Making GST variable for foods a bad idea
Is jelly with raspberries in it made from jelly?
This is the question being asked in the Britain as the debate over the zero rating of certain food items for VAT (GST) purposes continues.
In Britain no VAT is charged on food for human consumption. However, food that is considered a snack, unhealthy or a "luxury" food attracts VAT at the standard rate.
In general terms healthy food items include bread, cereals, eggs, fish, fruit, vegetables, meat, poultry, dairy products and tea and coffee.
While it sounds straightforward the UK courts have been musing on the boundaries for many years costing Her Majesty's Revenue and Customs and the taxpayer millions of pounds in tax litigation and compliance costs.
The Pringle case had the UK courts considering whether Pringles are made from potato and whether they are similar to potato chips. This was referred to as the "potatoness" of Pringles.

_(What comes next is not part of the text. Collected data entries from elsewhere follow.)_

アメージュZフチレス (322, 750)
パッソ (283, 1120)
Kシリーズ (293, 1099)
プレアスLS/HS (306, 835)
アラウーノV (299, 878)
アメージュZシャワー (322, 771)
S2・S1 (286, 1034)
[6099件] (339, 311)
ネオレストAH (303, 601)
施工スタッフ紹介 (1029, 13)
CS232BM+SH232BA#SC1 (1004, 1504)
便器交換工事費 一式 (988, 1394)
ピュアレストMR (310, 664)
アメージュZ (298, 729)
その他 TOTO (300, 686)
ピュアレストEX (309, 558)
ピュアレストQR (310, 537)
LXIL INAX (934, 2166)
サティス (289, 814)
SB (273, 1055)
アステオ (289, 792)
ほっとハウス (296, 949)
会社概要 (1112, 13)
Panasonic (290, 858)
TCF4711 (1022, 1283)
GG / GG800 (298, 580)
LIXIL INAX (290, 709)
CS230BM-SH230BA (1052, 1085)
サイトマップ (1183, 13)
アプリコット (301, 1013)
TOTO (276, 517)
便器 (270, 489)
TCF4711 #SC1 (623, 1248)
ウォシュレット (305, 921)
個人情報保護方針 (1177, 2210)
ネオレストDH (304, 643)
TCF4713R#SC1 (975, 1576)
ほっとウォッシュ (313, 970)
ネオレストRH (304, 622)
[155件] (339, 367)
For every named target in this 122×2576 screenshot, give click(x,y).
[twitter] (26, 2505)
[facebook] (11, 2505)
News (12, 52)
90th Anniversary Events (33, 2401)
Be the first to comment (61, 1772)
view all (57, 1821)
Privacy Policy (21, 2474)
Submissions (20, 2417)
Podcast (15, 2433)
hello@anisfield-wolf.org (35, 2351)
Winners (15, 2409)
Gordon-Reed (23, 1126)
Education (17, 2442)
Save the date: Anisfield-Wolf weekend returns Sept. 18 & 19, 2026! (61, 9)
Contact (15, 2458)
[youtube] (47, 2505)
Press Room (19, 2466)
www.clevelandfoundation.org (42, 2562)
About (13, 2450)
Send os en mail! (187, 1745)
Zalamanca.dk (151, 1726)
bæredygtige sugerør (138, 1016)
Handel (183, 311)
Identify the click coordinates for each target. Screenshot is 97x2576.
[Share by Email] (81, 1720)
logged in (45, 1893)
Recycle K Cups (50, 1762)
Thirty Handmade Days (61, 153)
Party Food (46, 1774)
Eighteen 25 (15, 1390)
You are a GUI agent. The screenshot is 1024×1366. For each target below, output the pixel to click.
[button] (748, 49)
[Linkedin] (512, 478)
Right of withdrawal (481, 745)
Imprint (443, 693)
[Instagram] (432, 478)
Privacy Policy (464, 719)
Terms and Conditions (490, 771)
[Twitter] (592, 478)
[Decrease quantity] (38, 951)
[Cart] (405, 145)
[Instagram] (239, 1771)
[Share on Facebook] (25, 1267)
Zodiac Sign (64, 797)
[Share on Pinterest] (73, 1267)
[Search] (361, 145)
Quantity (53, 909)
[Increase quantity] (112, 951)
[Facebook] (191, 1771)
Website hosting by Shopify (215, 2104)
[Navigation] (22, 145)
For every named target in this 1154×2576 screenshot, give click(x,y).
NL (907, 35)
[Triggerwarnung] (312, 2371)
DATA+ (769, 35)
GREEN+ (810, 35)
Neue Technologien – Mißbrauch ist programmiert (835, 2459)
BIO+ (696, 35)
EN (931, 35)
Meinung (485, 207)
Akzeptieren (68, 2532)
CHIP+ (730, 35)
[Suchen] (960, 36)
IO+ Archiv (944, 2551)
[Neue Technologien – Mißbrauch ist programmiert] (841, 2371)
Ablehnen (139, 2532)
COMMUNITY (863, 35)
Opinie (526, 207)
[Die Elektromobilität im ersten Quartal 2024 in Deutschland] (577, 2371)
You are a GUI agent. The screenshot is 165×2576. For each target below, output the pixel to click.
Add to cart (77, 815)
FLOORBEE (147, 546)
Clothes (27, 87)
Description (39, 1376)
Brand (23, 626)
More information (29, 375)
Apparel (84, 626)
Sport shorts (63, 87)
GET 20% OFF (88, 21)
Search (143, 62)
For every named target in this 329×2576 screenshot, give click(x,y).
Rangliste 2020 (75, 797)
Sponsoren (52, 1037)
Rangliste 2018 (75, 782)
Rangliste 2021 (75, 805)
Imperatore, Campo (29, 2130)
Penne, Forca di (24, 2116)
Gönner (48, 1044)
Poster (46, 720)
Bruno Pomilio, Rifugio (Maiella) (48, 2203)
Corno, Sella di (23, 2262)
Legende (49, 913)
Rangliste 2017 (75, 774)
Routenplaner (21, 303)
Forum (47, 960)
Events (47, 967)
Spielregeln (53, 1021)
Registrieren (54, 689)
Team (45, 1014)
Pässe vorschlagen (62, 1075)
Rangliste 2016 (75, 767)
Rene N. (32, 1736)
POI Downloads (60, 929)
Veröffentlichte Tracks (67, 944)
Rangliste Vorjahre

The UK Court of Appeal rejected asking "what is potatoness" and instead concluded that a child would know if Pringles are made from potato just as well as a food scientist or culinary scholar.
Comparing Pringles to other party food, the court went on to consider whether most children would consider jelly with raspberries in it to be "made from jelly". It concluded most children would have the good sense to say "yes", despite the raspberries.
The Court of Appeal ruled that Pringles are made from potato similar to potato chips and are therefore subject to VAT at the standard rate.
Unfortunately, when the court systems become clogged with questions around a food item it raises questions about the usefulness of tax policy.
Unlike Britain, New Zealand does not differentiate the GST treatment of food. All food is subject to GST regardless of its nature.
Recent calls for differential treatment of certain food items in New Zealand have focused on the impact of increasing food prices, a higher GST rate and growing obesity problems. While this may sound sensible such a move would cause significant definitional and interpretative problems.
We don't need to complicate our tax system further with arguments about raspberries and jelly.